**TO DO**: The records that follow are to be repeated exactly, in full.

------------------------

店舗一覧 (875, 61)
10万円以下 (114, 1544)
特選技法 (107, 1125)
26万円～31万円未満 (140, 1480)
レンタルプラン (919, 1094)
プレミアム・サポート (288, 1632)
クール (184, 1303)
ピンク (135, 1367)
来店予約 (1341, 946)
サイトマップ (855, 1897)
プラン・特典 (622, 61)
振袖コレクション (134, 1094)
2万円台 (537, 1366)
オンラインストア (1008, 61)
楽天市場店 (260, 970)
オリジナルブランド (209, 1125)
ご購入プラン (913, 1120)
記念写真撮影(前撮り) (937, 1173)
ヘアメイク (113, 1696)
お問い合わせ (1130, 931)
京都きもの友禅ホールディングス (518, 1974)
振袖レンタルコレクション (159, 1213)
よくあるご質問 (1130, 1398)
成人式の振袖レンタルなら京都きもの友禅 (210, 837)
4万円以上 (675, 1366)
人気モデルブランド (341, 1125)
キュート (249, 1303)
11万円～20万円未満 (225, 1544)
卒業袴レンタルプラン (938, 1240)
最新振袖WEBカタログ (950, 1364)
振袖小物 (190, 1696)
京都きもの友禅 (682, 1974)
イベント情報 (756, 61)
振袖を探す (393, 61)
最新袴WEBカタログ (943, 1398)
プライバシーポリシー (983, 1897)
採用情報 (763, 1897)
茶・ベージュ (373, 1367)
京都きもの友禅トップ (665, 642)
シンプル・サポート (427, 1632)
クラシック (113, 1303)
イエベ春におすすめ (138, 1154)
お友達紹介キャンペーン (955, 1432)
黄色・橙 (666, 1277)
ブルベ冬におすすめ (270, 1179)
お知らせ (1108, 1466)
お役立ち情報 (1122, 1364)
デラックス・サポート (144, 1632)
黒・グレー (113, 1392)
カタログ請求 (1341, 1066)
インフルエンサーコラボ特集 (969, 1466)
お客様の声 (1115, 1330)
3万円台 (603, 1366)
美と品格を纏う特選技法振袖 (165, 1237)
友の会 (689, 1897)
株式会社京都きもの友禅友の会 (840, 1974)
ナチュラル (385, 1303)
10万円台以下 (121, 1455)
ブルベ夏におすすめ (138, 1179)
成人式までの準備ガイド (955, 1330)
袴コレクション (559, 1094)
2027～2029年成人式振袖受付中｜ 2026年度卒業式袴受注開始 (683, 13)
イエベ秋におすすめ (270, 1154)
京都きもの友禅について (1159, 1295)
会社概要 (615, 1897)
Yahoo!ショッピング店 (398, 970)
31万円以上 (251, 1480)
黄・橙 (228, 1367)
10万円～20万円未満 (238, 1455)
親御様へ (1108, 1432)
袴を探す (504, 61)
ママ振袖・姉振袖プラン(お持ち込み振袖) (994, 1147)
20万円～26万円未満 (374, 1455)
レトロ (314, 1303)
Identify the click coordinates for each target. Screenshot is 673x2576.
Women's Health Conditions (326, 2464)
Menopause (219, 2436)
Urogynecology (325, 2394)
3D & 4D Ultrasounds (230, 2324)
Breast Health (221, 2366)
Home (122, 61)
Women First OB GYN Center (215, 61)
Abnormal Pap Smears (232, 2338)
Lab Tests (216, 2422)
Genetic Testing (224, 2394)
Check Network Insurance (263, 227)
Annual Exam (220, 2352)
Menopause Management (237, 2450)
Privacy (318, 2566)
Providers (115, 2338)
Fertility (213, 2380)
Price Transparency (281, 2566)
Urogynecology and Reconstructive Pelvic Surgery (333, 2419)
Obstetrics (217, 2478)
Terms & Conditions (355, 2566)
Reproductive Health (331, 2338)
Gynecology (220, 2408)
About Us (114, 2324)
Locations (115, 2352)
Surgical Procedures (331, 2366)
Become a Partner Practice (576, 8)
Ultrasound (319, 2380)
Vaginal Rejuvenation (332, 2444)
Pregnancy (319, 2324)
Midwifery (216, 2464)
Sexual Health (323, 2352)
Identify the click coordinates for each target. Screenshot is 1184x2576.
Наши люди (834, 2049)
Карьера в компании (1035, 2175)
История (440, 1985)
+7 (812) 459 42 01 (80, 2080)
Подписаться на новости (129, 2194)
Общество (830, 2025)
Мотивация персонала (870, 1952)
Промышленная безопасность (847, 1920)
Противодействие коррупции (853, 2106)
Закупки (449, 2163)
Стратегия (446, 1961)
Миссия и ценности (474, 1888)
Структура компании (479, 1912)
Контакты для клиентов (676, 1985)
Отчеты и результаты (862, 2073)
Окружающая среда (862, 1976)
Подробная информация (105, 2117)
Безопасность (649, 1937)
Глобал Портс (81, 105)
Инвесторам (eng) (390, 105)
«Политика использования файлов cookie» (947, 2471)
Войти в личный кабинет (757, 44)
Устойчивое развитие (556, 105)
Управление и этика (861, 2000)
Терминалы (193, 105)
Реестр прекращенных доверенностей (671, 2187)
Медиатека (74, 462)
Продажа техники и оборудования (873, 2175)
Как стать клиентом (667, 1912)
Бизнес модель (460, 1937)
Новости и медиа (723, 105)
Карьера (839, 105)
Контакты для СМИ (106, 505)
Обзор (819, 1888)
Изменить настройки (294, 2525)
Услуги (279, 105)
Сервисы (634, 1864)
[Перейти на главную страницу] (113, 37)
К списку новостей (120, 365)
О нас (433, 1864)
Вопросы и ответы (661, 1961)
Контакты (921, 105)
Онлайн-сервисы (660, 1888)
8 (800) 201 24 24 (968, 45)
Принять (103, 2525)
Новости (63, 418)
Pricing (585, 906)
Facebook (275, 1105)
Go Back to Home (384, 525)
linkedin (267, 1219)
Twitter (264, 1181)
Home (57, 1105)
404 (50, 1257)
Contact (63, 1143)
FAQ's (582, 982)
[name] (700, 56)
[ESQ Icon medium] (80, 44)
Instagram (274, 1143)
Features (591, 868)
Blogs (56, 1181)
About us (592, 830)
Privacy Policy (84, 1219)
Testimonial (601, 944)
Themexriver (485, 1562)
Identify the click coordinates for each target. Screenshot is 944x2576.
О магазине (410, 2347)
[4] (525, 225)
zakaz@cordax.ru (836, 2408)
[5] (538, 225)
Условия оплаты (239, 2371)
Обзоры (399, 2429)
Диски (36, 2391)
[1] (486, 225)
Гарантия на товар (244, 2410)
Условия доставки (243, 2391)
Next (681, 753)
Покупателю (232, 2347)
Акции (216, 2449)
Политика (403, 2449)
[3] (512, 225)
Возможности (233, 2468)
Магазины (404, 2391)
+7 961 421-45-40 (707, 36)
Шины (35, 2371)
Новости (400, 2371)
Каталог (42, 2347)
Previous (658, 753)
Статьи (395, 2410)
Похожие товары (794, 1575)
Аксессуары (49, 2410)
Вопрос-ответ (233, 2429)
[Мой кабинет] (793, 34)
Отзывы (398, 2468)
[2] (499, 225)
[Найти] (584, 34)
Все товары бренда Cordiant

------------------------

**EXPECTED ANSWER**:
店舗一覧 (875, 61)
10万円以下 (114, 1544)
特選技法 (107, 1125)
26万円～31万円未満 (140, 1480)
レンタルプラン (919, 1094)
プレミアム・サポート (288, 1632)
クール (184, 1303)
ピンク (135, 1367)
来店予約 (1341, 946)
サイトマップ (855, 1897)
プラン・特典 (622, 61)
振袖コレクション (134, 1094)
2万円台 (537, 1366)
オンラインストア (1008, 61)
楽天市場店 (260, 970)
オリジナルブランド (209, 1125)
ご購入プラン (913, 1120)
記念写真撮影(前撮り) (937, 1173)
ヘアメイク (113, 1696)
お問い合わせ (1130, 931)
京都きもの友禅ホールディングス (518, 1974)
振袖レンタルコレクション (159, 1213)
よくあるご質問 (1130, 1398)
成人式の振袖レンタルなら京都きもの友禅 (210, 837)
4万円以上 (675, 1366)
人気モデルブランド (341, 1125)
キュート (249, 1303)
11万円～20万円未満 (225, 1544)
卒業袴レンタルプラン (938, 1240)
最新振袖WEBカタログ (950, 1364)
振袖小物 (190, 1696)
京都きもの友禅 (682, 1974)
イベント情報 (756, 61)
振袖を探す (393, 61)
最新袴WEBカタログ (943, 1398)
プライバシーポリシー (983, 1897)
採用情報 (763, 1897)
茶・ベージュ (373, 1367)
京都きもの友禅トップ (665, 642)
シンプル・サポート (427, 1632)
クラシック (113, 1303)
イエベ春におすすめ (138, 1154)
お友達紹介キャンペーン (955, 1432)
黄色・橙 (666, 1277)
ブルベ冬におすすめ (270, 1179)
お知らせ (1108, 1466)
お役立ち情報 (1122, 1364)
デラックス・サポート (144, 1632)
黒・グレー (113, 1392)
カタログ請求 (1341, 1066)
インフルエンサーコラボ特集 (969, 1466)
お客様の声 (1115, 1330)
3万円台 (603, 1366)
美と品格を纏う特選技法振袖 (165, 1237)
友の会 (689, 1897)
株式会社京都きもの友禅友の会 (840, 1974)
ナチュラル (385, 1303)
10万円台以下 (121, 1455)
ブルベ夏におすすめ (138, 1179)
成人式までの準備ガイド (955, 1330)
袴コレクション (559, 1094)
2027～2029年成人式振袖受付中｜ 2026年度卒業式袴受注開始 (683, 13)
イエベ秋におすすめ (270, 1154)
京都きもの友禅について (1159, 1295)
会社概要 (615, 1897)
Yahoo!ショッピング店 (398, 970)
31万円以上 (251, 1480)
黄・橙 (228, 1367)
10万円～20万円未満 (238, 1455)
親御様へ (1108, 1432)
袴を探す (504, 61)
ママ振袖・姉振袖プラン(お持ち込み振袖) (994, 1147)
20万円～26万円未満 (374, 1455)
レトロ (314, 1303)
Identify the click coordinates for each target. Screenshot is 673x2576.
Women's Health Conditions (326, 2464)
Menopause (219, 2436)
Urogynecology (325, 2394)
3D & 4D Ultrasounds (230, 2324)
Breast Health (221, 2366)
Home (122, 61)
Women First OB GYN Center (215, 61)
Abnormal Pap Smears (232, 2338)
Lab Tests (216, 2422)
Genetic Testing (224, 2394)
Check Network Insurance (263, 227)
Annual Exam (220, 2352)
Menopause Management (237, 2450)
Privacy (318, 2566)
Providers (115, 2338)
Fertility (213, 2380)
Price Transparency (281, 2566)
Urogynecology and Reconstructive Pelvic Surgery (333, 2419)
Obstetrics (217, 2478)
Terms & Conditions (355, 2566)
Reproductive Health (331, 2338)
Gynecology (220, 2408)
About Us (114, 2324)
Locations (115, 2352)
Surgical Procedures (331, 2366)
Become a Partner Practice (576, 8)
Ultrasound (319, 2380)
Vaginal Rejuvenation (332, 2444)
Pregnancy (319, 2324)
Midwifery (216, 2464)
Sexual Health (323, 2352)
Identify the click coordinates for each target. Screenshot is 1184x2576.
Наши люди (834, 2049)
Карьера в компании (1035, 2175)
История (440, 1985)
+7 (812) 459 42 01 (80, 2080)
Подписаться на новости (129, 2194)
Общество (830, 2025)
Мотивация персонала (870, 1952)
Промышленная безопасность (847, 1920)
Противодействие коррупции (853, 2106)
Закупки (449, 2163)
Стратегия (446, 1961)
Миссия и ценности (474, 1888)
Структура компании (479, 1912)
Контакты для клиентов (676, 1985)
Отчеты и результаты (862, 2073)
Окружающая среда (862, 1976)
Подробная информация (105, 2117)
Безопасность (649, 1937)
Глобал Портс (81, 105)
Инвесторам (eng) (390, 105)
«Политика использования файлов cookie» (947, 2471)
Войти в личный кабинет (757, 44)
Устойчивое развитие (556, 105)
Управление и этика (861, 2000)
Терминалы (193, 105)
Реестр прекращенных доверенностей (671, 2187)
Медиатека (74, 462)
Продажа техники и оборудования (873, 2175)
Как стать клиентом (667, 1912)
Бизнес модель (460, 1937)
Новости и медиа (723, 105)
Карьера (839, 105)
Контакты для СМИ (106, 505)
Обзор (819, 1888)
Изменить настройки (294, 2525)
Услуги (279, 105)
Сервисы (634, 1864)
[Перейти на главную страницу] (113, 37)
К списку новостей (120, 365)
О нас (433, 1864)
Вопросы и ответы (661, 1961)
Контакты (921, 105)
Онлайн-сервисы (660, 1888)
8 (800) 201 24 24 (968, 45)
Принять (103, 2525)
Новости (63, 418)
Pricing (585, 906)
Facebook (275, 1105)
Go Back to Home (384, 525)
linkedin (267, 1219)
Twitter (264, 1181)
Home (57, 1105)
404 (50, 1257)
Contact (63, 1143)
FAQ's (582, 982)
[name] (700, 56)
[ESQ Icon medium] (80, 44)
Instagram (274, 1143)
Features (591, 868)
Blogs (56, 1181)
About us (592, 830)
Privacy Policy (84, 1219)
Testimonial (601, 944)
Themexriver (485, 1562)
Identify the click coordinates for each target. Screenshot is 944x2576.
О магазине (410, 2347)
[4] (525, 225)
zakaz@cordax.ru (836, 2408)
[5] (538, 225)
Условия оплаты (239, 2371)
Обзоры (399, 2429)
Диски (36, 2391)
[1] (486, 225)
Гарантия на товар (244, 2410)
Условия доставки (243, 2391)
Next (681, 753)
Покупателю (232, 2347)
Акции (216, 2449)
Политика (403, 2449)
[3] (512, 225)
Возможности (233, 2468)
Магазины (404, 2391)
+7 961 421-45-40 (707, 36)
Шины (35, 2371)
Новости (400, 2371)
Каталог (42, 2347)
Previous (658, 753)
Статьи (395, 2410)
Похожие товары (794, 1575)
Аксессуары (49, 2410)
Вопрос-ответ (233, 2429)
[Мой кабинет] (793, 34)
Отзывы (398, 2468)
[2] (499, 225)
[Найти] (584, 34)
Все товары бренда Cordiant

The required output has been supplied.